* [Goal]: Rewrite the lines as a Markdown table with the columns No. and Line, giving each line a row number and leaving out blank lines. Begin at the line that contains "Click the unlock" and stop after the line that contains "pyautogui.click(x=1300, y=575)".

# Records for the task start

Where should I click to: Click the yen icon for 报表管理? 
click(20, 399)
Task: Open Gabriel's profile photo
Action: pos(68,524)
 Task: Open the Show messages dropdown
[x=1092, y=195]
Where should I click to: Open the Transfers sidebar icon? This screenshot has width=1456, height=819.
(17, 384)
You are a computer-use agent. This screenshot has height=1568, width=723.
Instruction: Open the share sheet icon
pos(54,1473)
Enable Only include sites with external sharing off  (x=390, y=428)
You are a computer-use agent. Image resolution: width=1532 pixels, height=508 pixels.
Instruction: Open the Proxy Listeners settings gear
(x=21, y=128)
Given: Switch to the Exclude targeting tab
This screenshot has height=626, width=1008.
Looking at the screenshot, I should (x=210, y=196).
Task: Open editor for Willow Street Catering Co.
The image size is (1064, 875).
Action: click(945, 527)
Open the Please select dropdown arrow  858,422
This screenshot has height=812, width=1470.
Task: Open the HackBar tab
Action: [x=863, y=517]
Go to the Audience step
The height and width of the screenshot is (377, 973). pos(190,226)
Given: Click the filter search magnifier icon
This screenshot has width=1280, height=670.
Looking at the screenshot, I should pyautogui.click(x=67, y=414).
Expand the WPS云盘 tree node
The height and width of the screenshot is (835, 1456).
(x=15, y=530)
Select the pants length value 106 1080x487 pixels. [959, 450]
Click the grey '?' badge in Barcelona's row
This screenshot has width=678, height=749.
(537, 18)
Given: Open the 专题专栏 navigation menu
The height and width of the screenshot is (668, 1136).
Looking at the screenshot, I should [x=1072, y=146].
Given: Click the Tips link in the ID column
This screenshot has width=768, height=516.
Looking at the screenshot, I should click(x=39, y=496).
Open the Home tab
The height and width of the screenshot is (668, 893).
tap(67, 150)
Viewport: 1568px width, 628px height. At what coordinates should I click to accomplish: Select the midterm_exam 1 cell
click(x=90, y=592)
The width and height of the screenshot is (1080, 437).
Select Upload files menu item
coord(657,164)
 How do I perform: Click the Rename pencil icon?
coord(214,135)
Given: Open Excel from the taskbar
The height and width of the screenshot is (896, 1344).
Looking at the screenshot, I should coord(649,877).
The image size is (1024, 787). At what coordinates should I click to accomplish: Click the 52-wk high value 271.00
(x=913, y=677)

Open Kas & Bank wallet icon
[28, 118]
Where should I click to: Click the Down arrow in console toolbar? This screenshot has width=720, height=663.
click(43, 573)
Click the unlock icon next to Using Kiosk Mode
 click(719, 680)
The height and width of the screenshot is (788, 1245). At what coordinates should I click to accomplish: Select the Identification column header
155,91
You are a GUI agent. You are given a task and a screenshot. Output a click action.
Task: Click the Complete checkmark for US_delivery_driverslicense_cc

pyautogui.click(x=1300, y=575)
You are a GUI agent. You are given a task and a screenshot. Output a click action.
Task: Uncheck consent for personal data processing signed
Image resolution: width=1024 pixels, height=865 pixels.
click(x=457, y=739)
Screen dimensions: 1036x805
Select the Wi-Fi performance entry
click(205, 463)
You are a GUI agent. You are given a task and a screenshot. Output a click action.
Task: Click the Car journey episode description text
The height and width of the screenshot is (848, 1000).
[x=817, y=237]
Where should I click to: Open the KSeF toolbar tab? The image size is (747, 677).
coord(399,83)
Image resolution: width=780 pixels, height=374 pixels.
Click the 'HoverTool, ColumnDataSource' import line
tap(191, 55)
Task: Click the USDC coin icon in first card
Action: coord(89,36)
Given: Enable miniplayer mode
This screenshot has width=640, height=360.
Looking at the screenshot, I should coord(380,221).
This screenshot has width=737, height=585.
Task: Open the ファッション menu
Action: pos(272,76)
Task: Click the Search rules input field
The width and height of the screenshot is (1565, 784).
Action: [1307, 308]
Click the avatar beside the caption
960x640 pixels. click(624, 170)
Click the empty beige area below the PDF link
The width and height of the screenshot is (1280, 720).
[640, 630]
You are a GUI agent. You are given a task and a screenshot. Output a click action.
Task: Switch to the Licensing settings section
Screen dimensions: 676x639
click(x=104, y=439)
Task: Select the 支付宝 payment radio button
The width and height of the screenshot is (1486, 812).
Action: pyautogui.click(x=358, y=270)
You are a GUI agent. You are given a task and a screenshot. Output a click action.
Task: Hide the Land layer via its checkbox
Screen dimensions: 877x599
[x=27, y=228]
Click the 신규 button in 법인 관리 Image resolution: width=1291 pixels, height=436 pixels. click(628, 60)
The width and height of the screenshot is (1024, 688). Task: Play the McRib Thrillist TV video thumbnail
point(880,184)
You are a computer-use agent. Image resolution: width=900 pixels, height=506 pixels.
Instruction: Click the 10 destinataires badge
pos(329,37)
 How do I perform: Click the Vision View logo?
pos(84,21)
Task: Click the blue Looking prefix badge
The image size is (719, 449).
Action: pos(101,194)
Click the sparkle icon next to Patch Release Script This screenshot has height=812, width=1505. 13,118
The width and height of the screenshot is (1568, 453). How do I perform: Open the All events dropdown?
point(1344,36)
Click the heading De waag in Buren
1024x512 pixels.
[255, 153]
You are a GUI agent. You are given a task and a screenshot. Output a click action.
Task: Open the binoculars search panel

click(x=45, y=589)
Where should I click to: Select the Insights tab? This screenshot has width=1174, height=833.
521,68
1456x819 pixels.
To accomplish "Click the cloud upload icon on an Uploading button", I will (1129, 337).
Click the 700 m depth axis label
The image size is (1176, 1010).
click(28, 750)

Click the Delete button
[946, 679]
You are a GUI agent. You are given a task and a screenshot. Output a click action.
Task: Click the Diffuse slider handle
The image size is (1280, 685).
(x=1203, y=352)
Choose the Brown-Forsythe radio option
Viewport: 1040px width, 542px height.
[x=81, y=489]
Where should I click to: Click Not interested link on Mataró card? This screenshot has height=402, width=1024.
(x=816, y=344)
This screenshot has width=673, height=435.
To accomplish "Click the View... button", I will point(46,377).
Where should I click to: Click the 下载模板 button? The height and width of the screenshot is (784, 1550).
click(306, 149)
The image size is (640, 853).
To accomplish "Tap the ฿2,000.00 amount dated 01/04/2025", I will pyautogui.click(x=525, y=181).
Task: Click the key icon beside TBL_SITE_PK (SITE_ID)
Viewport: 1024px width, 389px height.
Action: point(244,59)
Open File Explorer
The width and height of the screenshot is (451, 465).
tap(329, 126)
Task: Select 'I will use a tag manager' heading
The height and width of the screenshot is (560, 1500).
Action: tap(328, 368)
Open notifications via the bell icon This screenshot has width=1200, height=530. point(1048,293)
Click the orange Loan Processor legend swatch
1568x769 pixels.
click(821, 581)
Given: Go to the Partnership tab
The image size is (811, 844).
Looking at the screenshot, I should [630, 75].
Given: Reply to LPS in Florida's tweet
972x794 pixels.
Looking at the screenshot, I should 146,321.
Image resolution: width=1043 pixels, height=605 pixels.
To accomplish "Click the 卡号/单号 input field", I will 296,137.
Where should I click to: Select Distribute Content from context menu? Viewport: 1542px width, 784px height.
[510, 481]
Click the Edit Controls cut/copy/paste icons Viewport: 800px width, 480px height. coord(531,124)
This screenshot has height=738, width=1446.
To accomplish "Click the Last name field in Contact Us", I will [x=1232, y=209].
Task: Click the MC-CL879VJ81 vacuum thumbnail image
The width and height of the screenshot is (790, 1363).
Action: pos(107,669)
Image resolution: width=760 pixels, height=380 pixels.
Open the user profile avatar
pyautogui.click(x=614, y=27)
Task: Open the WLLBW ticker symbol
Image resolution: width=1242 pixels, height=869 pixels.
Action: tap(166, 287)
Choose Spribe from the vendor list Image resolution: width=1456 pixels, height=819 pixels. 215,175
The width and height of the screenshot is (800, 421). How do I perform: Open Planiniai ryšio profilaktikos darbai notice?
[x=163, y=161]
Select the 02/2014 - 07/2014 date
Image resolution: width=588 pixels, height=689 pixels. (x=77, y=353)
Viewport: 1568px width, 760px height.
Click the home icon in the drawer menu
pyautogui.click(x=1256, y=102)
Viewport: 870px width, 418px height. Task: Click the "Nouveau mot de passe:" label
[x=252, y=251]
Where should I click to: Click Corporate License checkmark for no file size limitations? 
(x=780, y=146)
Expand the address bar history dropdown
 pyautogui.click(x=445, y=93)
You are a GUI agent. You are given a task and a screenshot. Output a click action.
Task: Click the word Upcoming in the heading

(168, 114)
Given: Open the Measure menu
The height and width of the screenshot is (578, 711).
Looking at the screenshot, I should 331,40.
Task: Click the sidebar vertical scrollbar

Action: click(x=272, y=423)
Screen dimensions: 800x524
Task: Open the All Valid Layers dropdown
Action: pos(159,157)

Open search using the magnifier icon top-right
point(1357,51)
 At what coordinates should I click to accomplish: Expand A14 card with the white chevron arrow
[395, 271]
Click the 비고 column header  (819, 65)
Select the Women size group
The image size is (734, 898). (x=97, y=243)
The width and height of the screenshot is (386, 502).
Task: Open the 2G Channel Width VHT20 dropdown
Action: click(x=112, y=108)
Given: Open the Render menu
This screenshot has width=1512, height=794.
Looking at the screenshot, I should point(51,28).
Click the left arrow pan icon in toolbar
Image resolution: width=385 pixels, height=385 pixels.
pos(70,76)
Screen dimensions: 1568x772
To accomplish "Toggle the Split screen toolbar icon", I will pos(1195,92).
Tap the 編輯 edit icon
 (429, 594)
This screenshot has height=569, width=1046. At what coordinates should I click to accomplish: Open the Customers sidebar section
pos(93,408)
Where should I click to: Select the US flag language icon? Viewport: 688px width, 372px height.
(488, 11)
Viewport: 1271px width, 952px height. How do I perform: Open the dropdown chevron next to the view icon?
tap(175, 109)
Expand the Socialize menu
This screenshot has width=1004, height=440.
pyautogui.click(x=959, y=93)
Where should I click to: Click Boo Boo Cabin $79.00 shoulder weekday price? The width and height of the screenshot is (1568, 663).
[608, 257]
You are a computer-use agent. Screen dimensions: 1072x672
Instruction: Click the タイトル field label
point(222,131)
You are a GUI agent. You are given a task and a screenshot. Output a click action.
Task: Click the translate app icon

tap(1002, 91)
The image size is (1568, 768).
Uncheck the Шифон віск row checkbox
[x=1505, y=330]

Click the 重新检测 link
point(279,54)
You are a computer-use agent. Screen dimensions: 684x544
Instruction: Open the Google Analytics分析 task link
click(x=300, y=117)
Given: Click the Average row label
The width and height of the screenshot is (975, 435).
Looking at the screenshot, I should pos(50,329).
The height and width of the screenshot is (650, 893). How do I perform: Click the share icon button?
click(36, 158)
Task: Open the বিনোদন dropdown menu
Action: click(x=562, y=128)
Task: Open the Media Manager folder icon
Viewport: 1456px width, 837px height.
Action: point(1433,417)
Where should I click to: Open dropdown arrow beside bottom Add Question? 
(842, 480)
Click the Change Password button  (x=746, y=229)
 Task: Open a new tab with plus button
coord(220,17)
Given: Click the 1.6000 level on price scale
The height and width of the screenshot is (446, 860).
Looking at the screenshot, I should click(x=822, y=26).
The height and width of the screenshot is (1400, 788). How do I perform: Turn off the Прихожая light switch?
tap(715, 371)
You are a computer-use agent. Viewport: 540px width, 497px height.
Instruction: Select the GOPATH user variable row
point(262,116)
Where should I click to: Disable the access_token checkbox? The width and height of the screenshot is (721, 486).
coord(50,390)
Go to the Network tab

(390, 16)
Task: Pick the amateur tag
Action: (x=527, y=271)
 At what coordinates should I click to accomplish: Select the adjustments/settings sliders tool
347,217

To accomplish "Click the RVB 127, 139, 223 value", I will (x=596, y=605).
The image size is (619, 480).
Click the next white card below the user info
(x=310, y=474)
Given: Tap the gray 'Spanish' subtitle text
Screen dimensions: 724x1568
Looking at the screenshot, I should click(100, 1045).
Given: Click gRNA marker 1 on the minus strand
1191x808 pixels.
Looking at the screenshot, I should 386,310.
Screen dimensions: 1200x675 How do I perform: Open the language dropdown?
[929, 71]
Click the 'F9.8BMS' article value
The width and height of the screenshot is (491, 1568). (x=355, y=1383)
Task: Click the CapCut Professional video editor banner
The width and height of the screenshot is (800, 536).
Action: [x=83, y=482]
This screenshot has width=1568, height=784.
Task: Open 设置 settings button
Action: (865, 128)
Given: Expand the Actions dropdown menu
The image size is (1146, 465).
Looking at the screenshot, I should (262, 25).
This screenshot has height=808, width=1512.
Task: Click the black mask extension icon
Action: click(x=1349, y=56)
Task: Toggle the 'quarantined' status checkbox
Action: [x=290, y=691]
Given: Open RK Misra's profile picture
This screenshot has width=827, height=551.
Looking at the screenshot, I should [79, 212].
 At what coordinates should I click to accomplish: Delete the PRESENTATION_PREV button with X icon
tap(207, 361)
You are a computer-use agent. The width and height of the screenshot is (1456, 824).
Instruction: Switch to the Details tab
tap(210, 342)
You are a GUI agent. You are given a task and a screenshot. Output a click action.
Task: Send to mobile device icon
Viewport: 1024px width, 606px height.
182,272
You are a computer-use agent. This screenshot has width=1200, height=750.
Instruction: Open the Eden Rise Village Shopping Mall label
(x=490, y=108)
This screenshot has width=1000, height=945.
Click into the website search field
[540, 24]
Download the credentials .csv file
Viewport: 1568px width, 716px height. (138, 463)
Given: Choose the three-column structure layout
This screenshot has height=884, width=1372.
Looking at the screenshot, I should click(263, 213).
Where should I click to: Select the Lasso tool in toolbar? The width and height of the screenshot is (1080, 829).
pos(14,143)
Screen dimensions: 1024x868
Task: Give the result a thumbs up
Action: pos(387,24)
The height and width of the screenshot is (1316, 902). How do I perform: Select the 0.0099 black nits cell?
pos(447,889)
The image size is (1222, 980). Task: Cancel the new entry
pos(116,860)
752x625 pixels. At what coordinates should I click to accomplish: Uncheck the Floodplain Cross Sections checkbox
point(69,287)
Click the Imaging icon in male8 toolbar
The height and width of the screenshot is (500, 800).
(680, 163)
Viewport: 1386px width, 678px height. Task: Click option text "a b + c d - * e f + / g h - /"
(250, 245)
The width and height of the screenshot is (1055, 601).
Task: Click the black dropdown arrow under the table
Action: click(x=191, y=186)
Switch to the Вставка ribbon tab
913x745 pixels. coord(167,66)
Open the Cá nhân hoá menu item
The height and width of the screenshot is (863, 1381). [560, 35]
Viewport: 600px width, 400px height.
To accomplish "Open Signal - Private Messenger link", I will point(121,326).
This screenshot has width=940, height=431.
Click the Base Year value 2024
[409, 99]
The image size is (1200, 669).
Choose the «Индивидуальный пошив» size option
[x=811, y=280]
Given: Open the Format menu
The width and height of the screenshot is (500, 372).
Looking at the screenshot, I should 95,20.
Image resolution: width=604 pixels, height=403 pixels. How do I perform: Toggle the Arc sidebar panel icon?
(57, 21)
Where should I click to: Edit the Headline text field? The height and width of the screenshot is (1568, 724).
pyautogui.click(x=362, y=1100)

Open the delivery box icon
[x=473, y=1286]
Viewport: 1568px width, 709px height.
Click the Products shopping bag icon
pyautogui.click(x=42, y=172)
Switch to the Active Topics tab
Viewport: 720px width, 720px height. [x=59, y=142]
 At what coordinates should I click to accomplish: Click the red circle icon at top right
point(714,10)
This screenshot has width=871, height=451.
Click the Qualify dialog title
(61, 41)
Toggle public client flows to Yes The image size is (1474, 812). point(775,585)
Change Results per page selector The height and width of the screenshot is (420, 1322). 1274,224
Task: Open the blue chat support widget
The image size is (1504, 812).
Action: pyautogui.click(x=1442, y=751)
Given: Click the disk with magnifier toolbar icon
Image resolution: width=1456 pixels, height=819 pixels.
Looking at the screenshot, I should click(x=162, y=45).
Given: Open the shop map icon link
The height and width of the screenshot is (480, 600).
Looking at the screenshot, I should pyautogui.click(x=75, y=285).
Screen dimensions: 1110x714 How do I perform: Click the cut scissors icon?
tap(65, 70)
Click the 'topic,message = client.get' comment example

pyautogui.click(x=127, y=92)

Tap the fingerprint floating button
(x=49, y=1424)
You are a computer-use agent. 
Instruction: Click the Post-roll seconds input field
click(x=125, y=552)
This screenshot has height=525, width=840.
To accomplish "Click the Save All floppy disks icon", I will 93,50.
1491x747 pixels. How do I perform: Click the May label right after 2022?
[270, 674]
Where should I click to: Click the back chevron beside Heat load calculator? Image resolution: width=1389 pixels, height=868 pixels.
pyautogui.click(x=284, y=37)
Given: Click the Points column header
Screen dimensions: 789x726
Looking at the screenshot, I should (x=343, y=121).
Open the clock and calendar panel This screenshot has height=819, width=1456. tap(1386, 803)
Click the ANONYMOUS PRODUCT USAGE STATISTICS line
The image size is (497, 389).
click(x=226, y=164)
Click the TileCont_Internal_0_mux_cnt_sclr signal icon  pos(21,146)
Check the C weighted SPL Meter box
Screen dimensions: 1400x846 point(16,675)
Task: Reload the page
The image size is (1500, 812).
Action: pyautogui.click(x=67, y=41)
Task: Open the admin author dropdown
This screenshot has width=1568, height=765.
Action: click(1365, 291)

# Records for the task end

* [Reply]:
| No. | Line |
|---|---|
| 1 | Click the unlock icon next to Using Kiosk Mode |
| 2 |  click(719, 680) |
| 3 | The height and width of the screenshot is (788, 1245). At what coordinates should I click to accomplish: Select the Identification column header |
| 4 | 155,91 |
| 5 | You are a GUI agent. You are given a task and a screenshot. Output a click action. |
| 6 | Task: Click the Complete checkmark for US_delivery_driverslicense_cc |
| 7 | pyautogui.click(x=1300, y=575) |